Once a program has been written for an FPGA, the FPGA must be ‘loaded’ with that program. The program is actually just a ‘configuration’ of the various logic elements inside the FPGA. This configuration ‘file’ is called a bitstream. So, to load the program into the FPGA, you must have the correct bitstream, and use a special program on a PC which loads the bitstream into the FPGA. It is important to understand that an FPGA’s configuration is volatile. You can think of it like RAM; when you turn off the power, a computer loses the contents of its RAM, but the contents of the hard drive or flash disks still remain. Because an FPGA is configured with memory similar to RAM, the FPGA will lose its configuration if you cut its power supply. To get around this, most FPGA cards have a flash memory that sits right next to the FPGA. This flash memory can hold the configuration bitstream file, and the card can be configured such that upon power-up, it automatically configures itself by loading the bitstream file from the neighboring flash memory immediately. If you start working with real FPGA cards, you will then understand the difference between a standard ‘bitstream’ (which is a volatile/RAM configuration), and a different kind of file which is called a ‘memory configuration file’. The memory configuration file is designed to be loaded, from the PC, through the FPGA, into the neighboring flash memory so the FPGA can auto-configure itself upon power-up. For mining, the main benefit of using memory configuration files (and loading them into the FPGA’s flash configuration memory) is that if you operate your mining farm remotely, and there is a power outage, the FPGA will come back online immediately. On the other hand, if you are ‘only’ using a volatile configuration, and there is a power outage, you might have to use a remote terminal program (like TeamViewer) and manually reprogram the FPGA. So the non-volatile configuration is more robust against power outages.

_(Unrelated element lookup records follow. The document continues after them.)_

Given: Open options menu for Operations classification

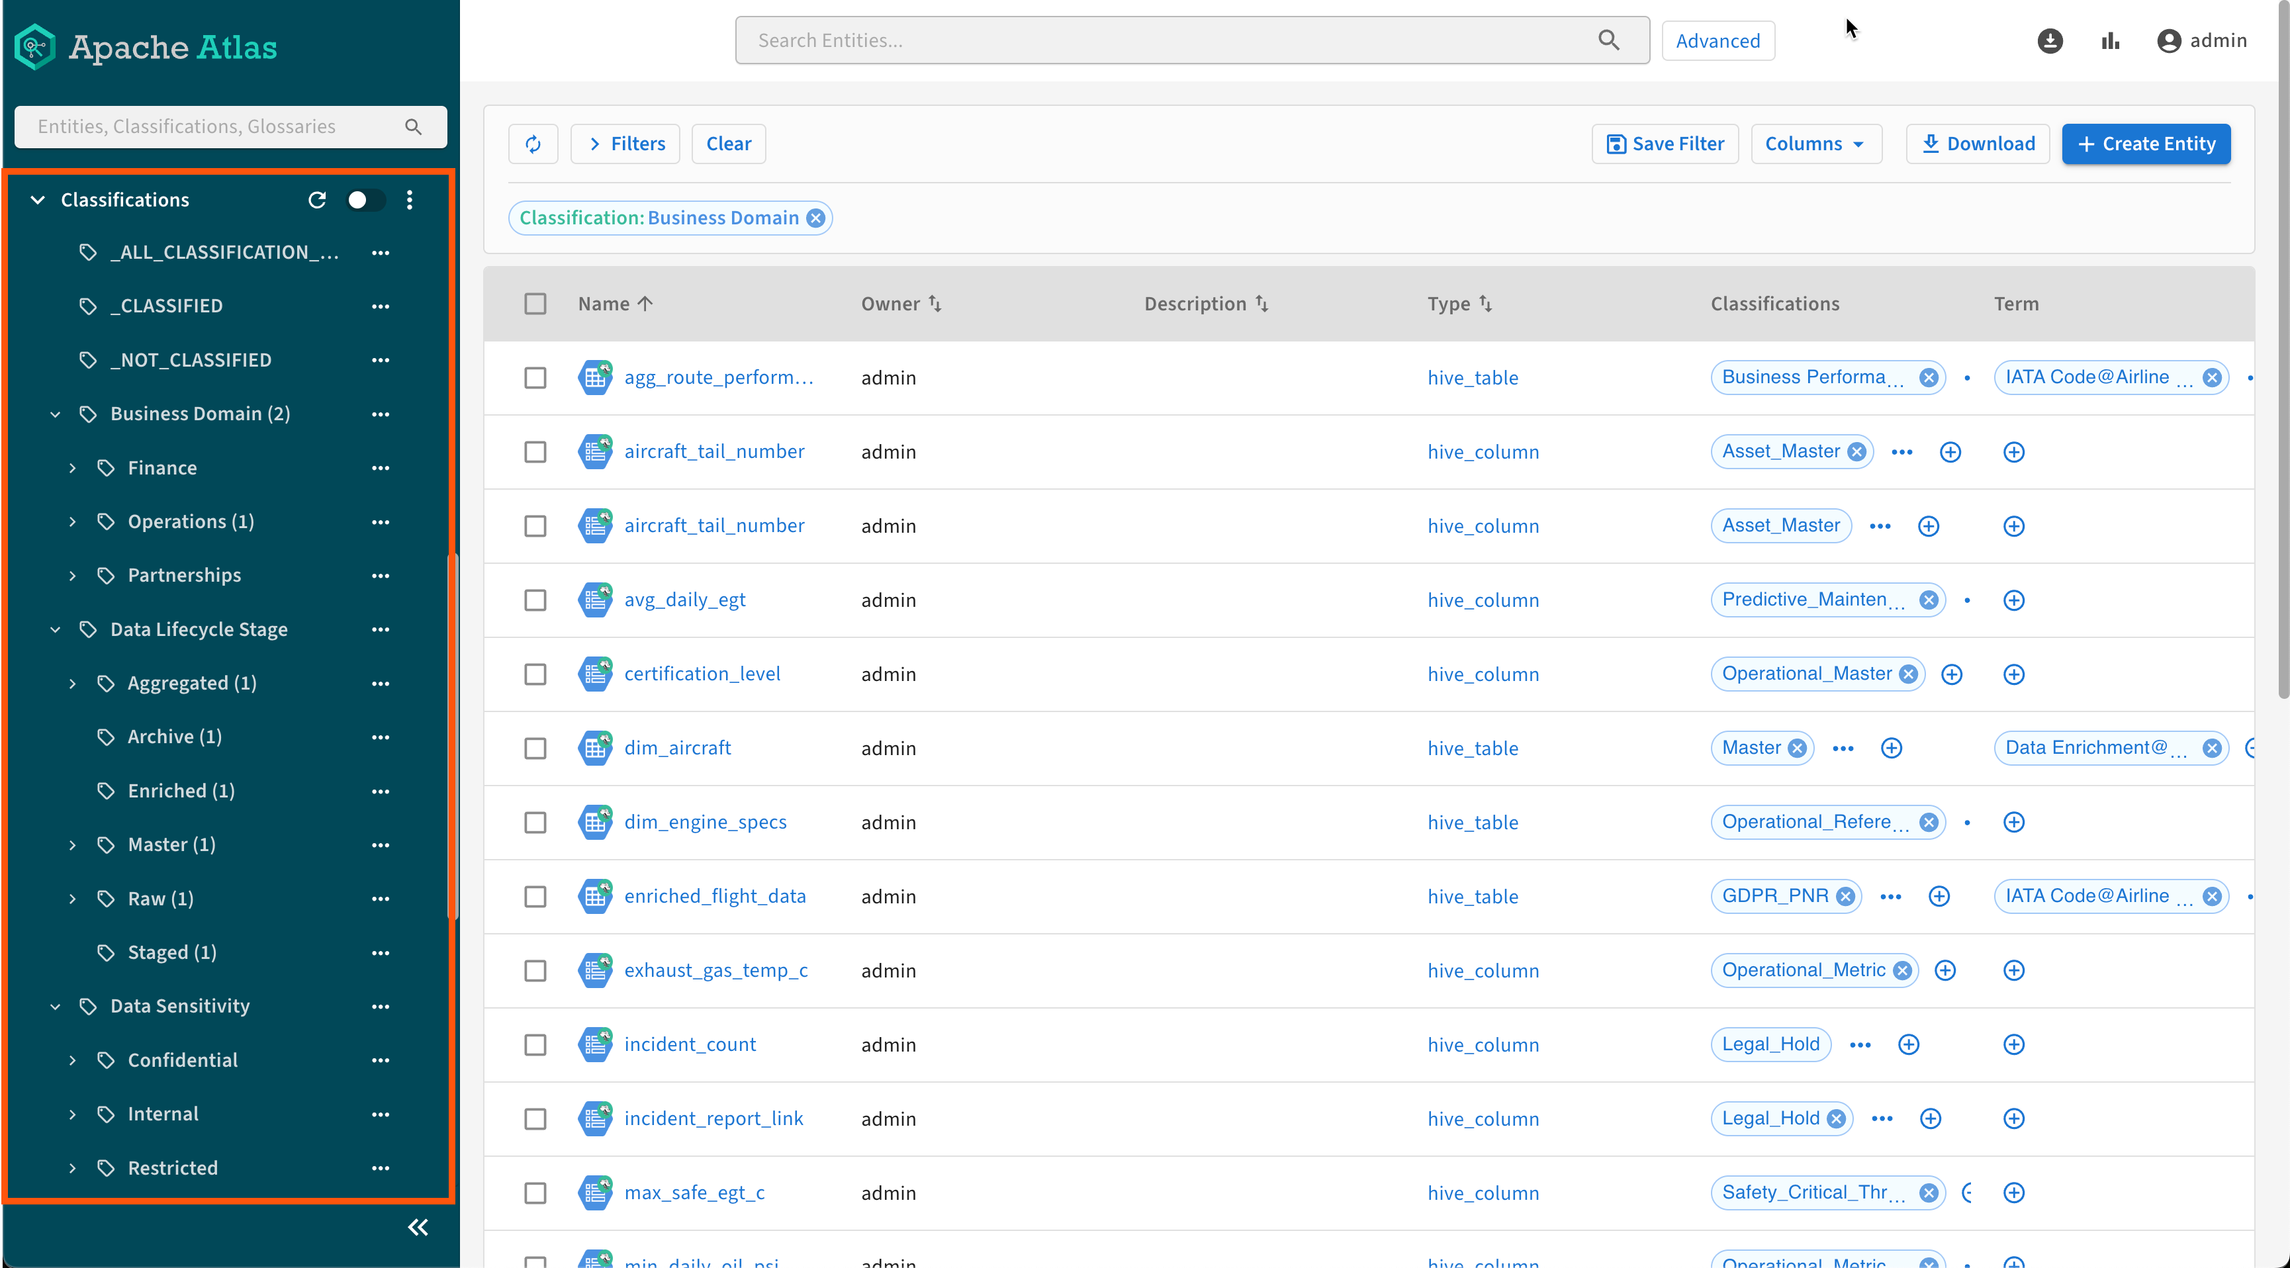Looking at the screenshot, I should pos(380,522).
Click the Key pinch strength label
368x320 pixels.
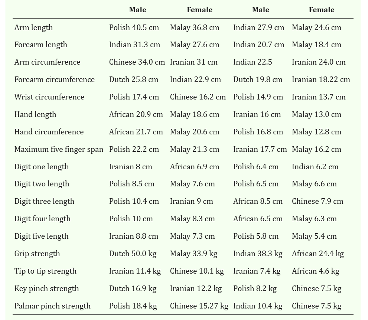pos(46,288)
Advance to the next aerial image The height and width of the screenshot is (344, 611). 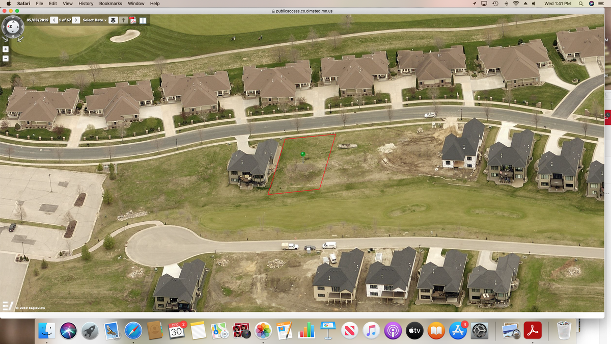coord(76,20)
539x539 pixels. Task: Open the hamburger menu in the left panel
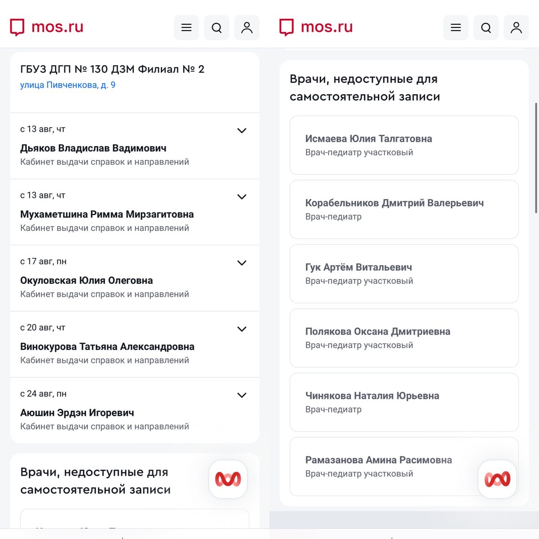click(186, 28)
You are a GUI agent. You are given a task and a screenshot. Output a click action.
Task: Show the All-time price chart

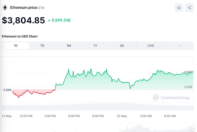[122, 46]
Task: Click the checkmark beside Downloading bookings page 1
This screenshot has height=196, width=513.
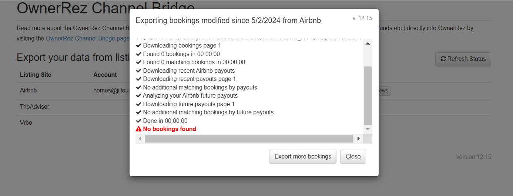Action: tap(139, 46)
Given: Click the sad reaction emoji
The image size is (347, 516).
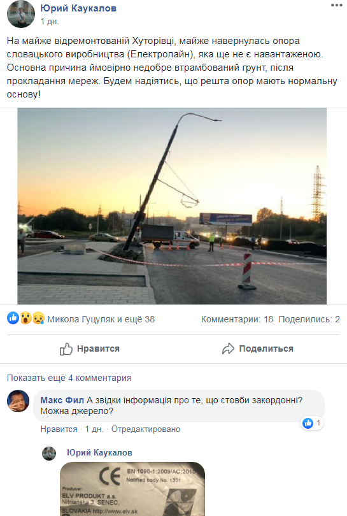Looking at the screenshot, I should point(38,318).
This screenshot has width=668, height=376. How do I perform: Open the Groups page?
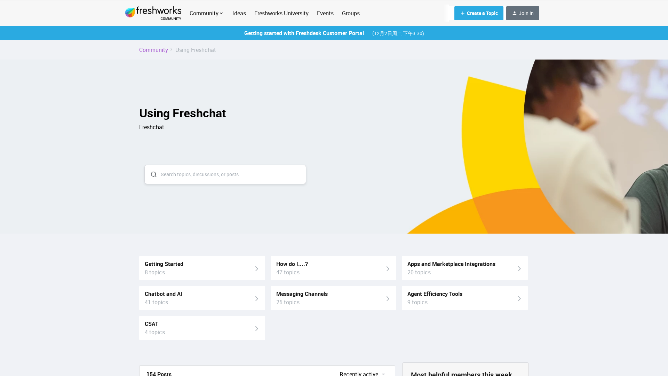[350, 13]
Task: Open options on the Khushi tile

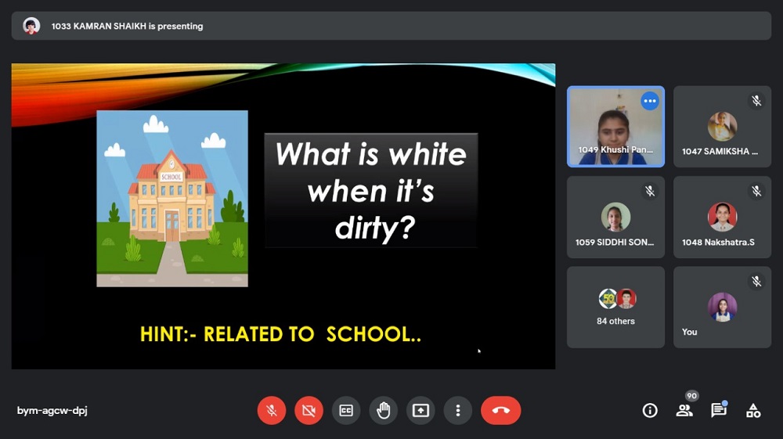Action: (650, 101)
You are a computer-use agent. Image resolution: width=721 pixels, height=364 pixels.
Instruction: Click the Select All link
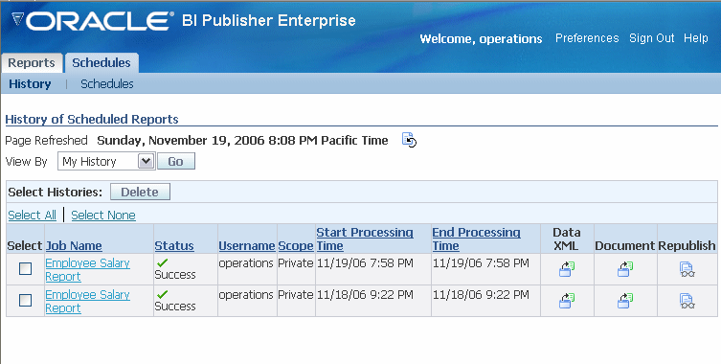[x=33, y=215]
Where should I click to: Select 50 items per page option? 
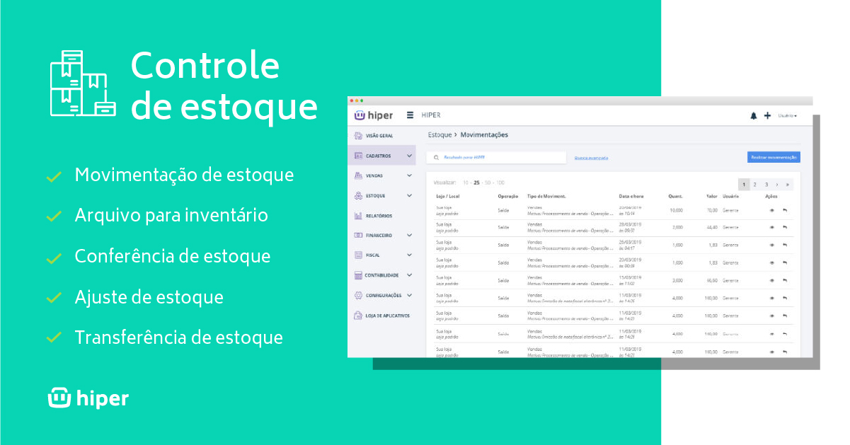click(x=488, y=183)
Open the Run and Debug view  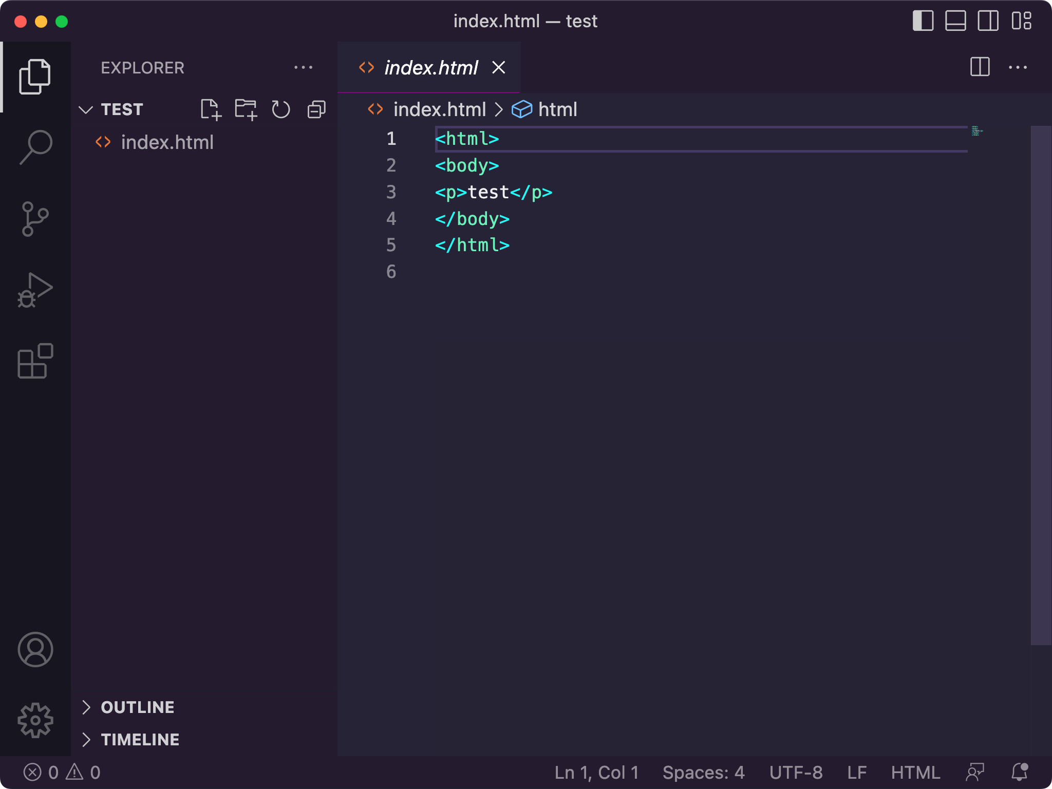pos(36,290)

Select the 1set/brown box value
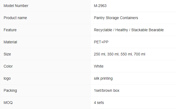click(x=107, y=90)
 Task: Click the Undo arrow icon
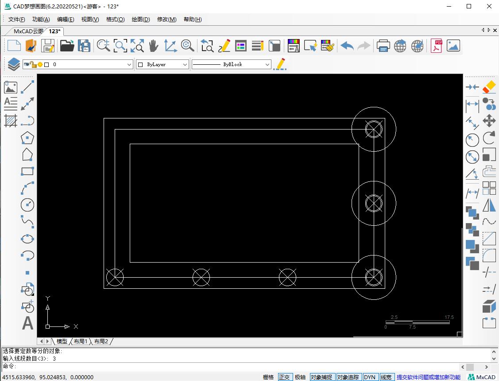(347, 46)
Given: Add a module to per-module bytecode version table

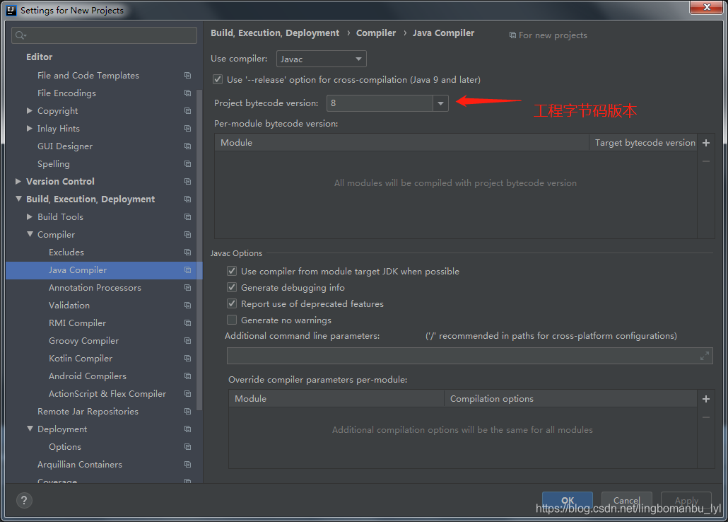Looking at the screenshot, I should click(705, 142).
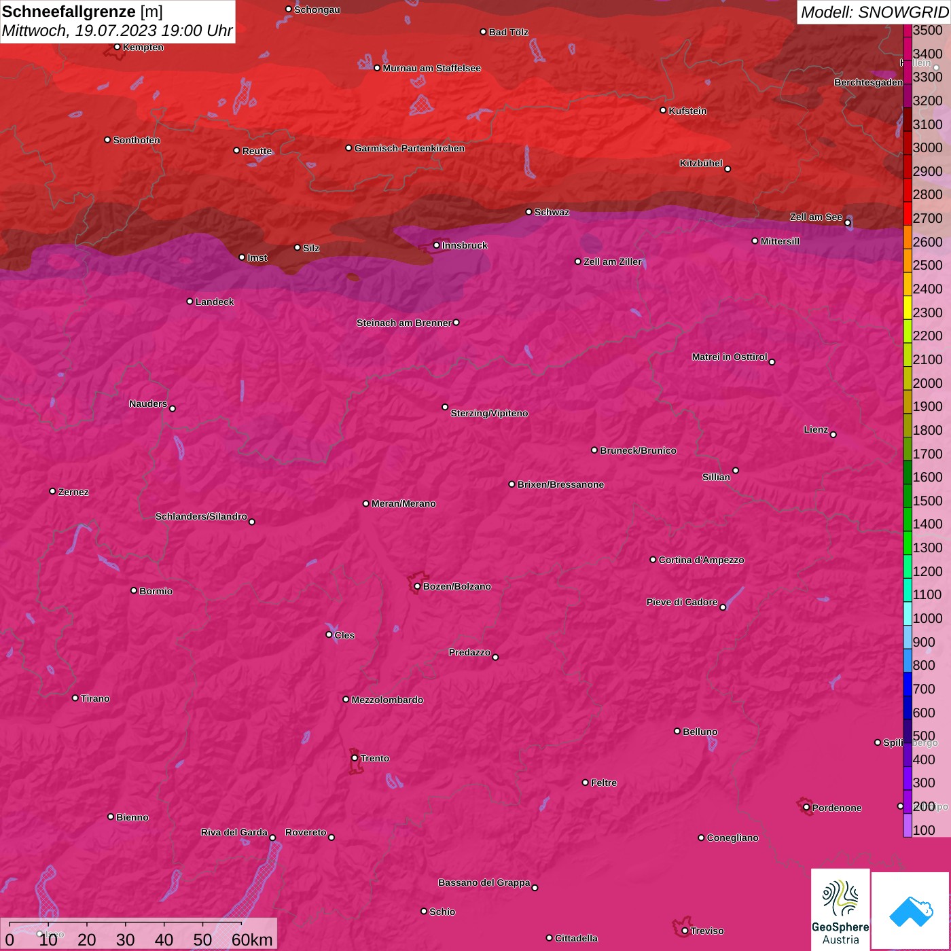The height and width of the screenshot is (951, 951).
Task: Click the Kufstein marker dot
Action: pos(664,110)
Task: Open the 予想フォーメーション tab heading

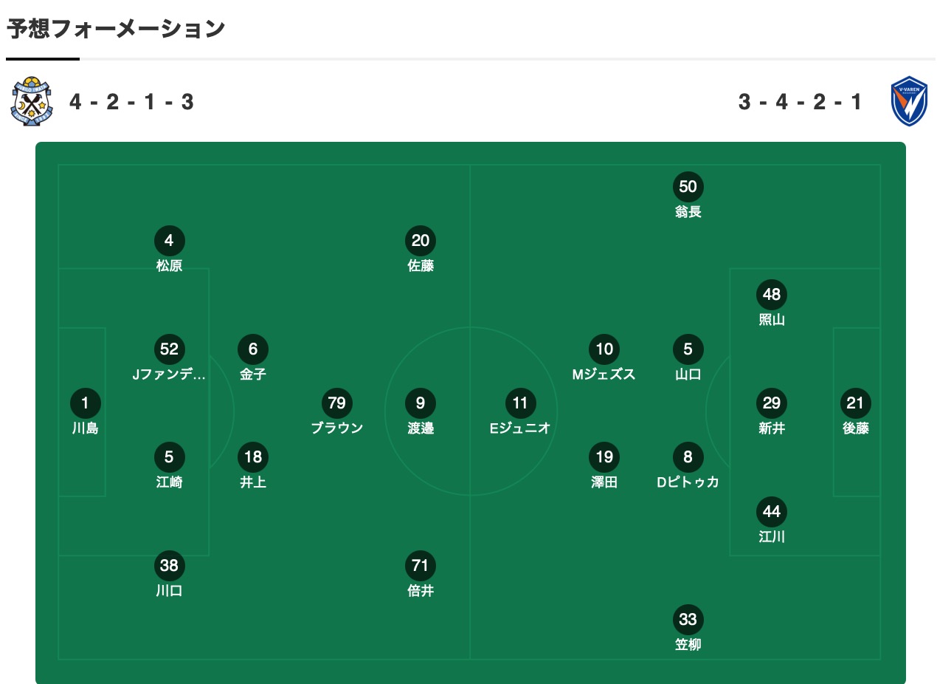Action: (116, 29)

Programming Time & Reconfiguration

As an example, the VU9P FPGA with 1.1 million lookup tables takes about 40 seconds to program with a volatile bitstream file. There are ways to perform ‘rapid reconfiguration’ which allow the FPGA to completely reconfigure itself in a fraction of a second. This type of rapid reconfiguration requires loading the bitstream file into the FPGA’s external volatile RAM memory (typically DDR4 memory). With many gigabytes of external memory, hundreds of different bitstream configuration files can be stored. In this fashion, during real world cryptocurrency mining, an FPGA has the power to reconfigure itself in a fraction of a second based on circumstances that occur during the mining operations. Some algorithms like Timetravel10, X11Evo, X16R and X16S have hash function sequences that change every few minutes during mining. An FPGA can effectively mine those algorithms by using the rapid reconfiguration function. Since this type of rapid reconfiguration is not available to ASIC chips, it is quite possible that high end FPGA’s could never be defeated by ASIC’s on this class of algorithms, although time will tell if this is true.

Mining Software Setup

There are many different cryptocurrencies, and they are mined using different algorithms. An FPGA can be programmed to mine one algorithm effectively; that is to say, it can only mine one algorithm at a time (there are some exceptions where dual-mining is possible), but generally speaking, you load a configuration file into the FPGA that is specific to ONE algorithm that you want to mine. For Zetheron’s software, you then run a PC application called FXMiner, which connects to the FPGA over a USB cable. The FXMiner PC software connects to the mining pool of your choice, and receives work jobs and new blocks over your PC’s internet connection. The PC then sends the work jobs to the FPGA to process, and the FPGA sends back its solutions to the PC. The PC then submits the ‘good shares’ back to the mining pool. If you want to switch algorithms, you need to use a stand-alone utility to program a different bitstream into the FPGA. If you are using Xilinx FPGA cards, you would use a program called Vivado Lab Edition (which is free), to load the new bitstream into the FPGA. If you are using a Bittware FPGA card, Bittware provides its own custom utility to load a new bitstream, or you can still use the Vivado Lab Edition program if you want.